Ему по-прежнему нравится думать, что он происходит с Сидри Акрака. Правдой это быть никак не может: у туземцев в жилах течет не кровь, а болотная вода, а душ, кажется, нет вовсе. Или душу им заменяют несложные механизмы в головах. Самые несложные: я встречал роботов, куда более обаятельных, чем местные жители. Никомастир, слава богу, не имеет со здешним народом ничего общего; при всем его вздорном легкомыслии он дружелюбен и приветлив. К гражданам Сидри Акрака эти термины неприменимы. Ни сегодня, ни в сколь угодно отдаленном будущем.

Велимиль снова попробовала написать портрет Никомастира, и снова ничего не вышло. На нее было больно смотреть, и я рискнул спросить, откуда сложности. Велимиль считает искусство глубоко интимным делом...

— Смотри,— сказала она, разворачивая второй холст.

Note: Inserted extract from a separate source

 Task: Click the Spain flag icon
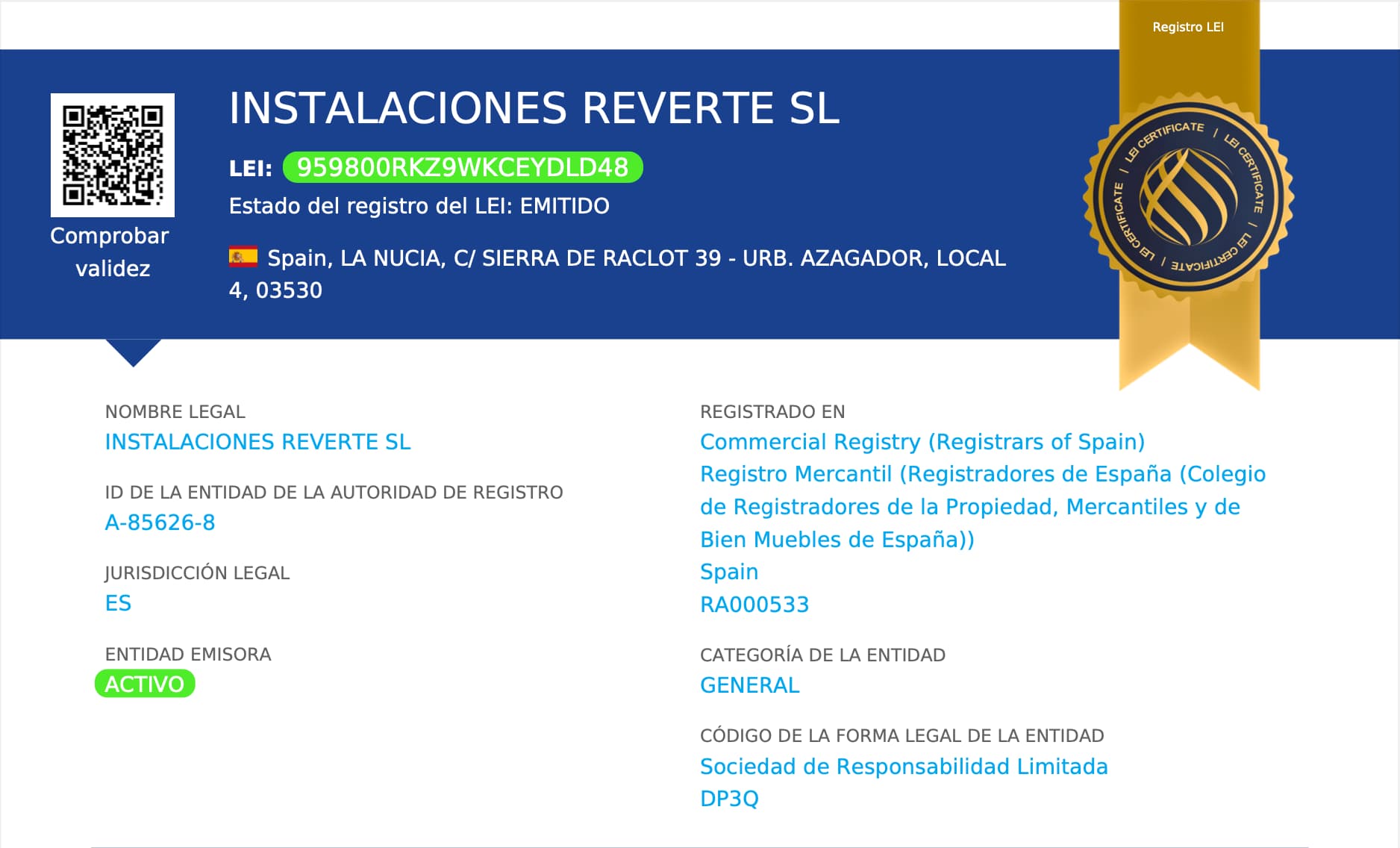coord(243,258)
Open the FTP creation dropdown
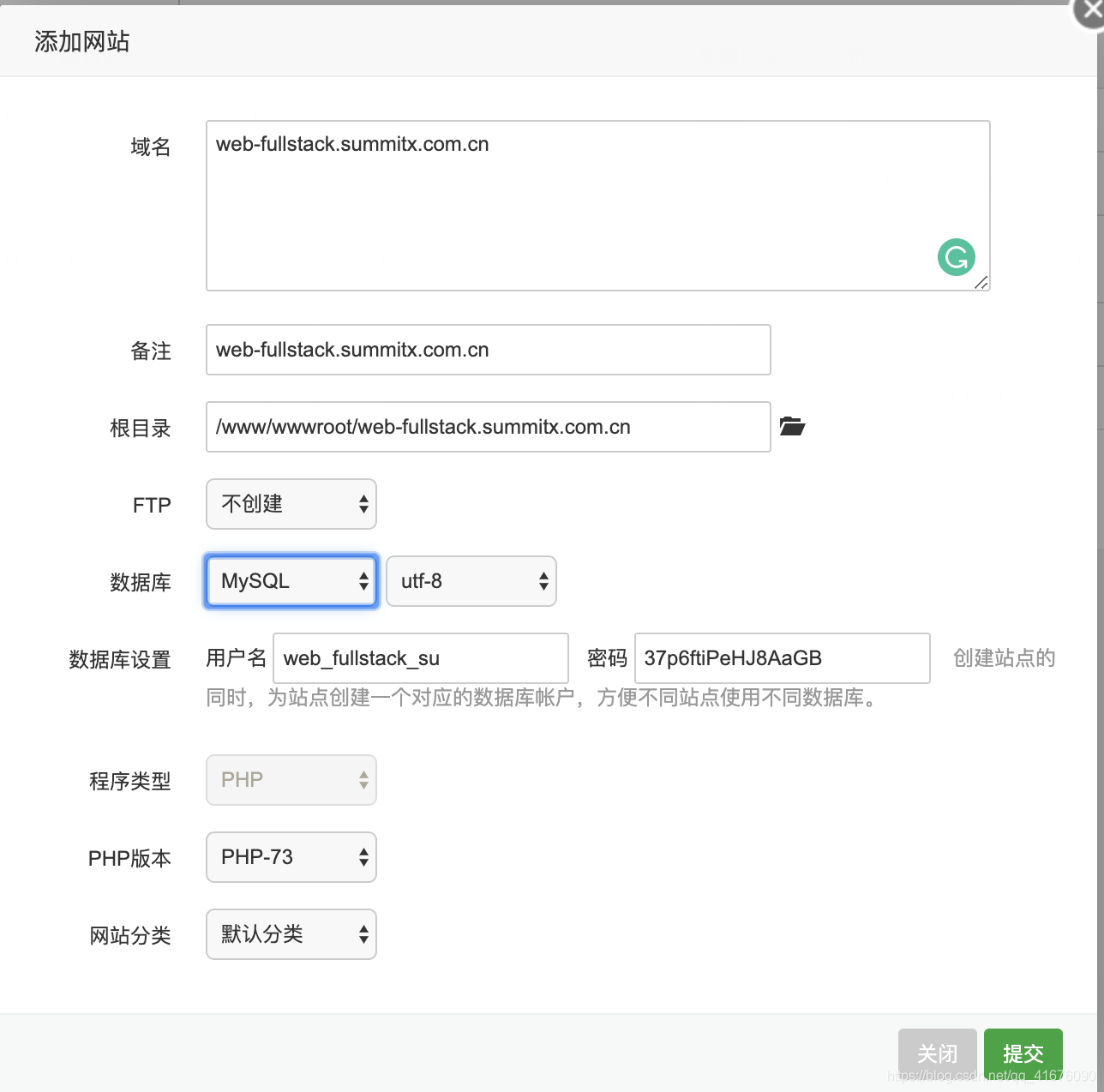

На фоне цветных вихрей — обычного для нее фона — стояла угловатая, худая фигура Никомастира, спроецированная на чувствительный холст усилием воли художника. Только лицо получилось совершенно неправильное: всегдашняя светлая улыбка вышла плотоядным оскалом. За растянутыми губами блестели зубы хищного зверя, а глаза... О Велимиль! Почему этот взгляд больше не искрится весельем, но горит свирепым огнем? А еще глубоко в этих узких щелочках глаз притаилась тоска. Разгневанный бог получился, но бог умирающий — бог, которому предстоит отдать бессмертие во искупление ближнего своего.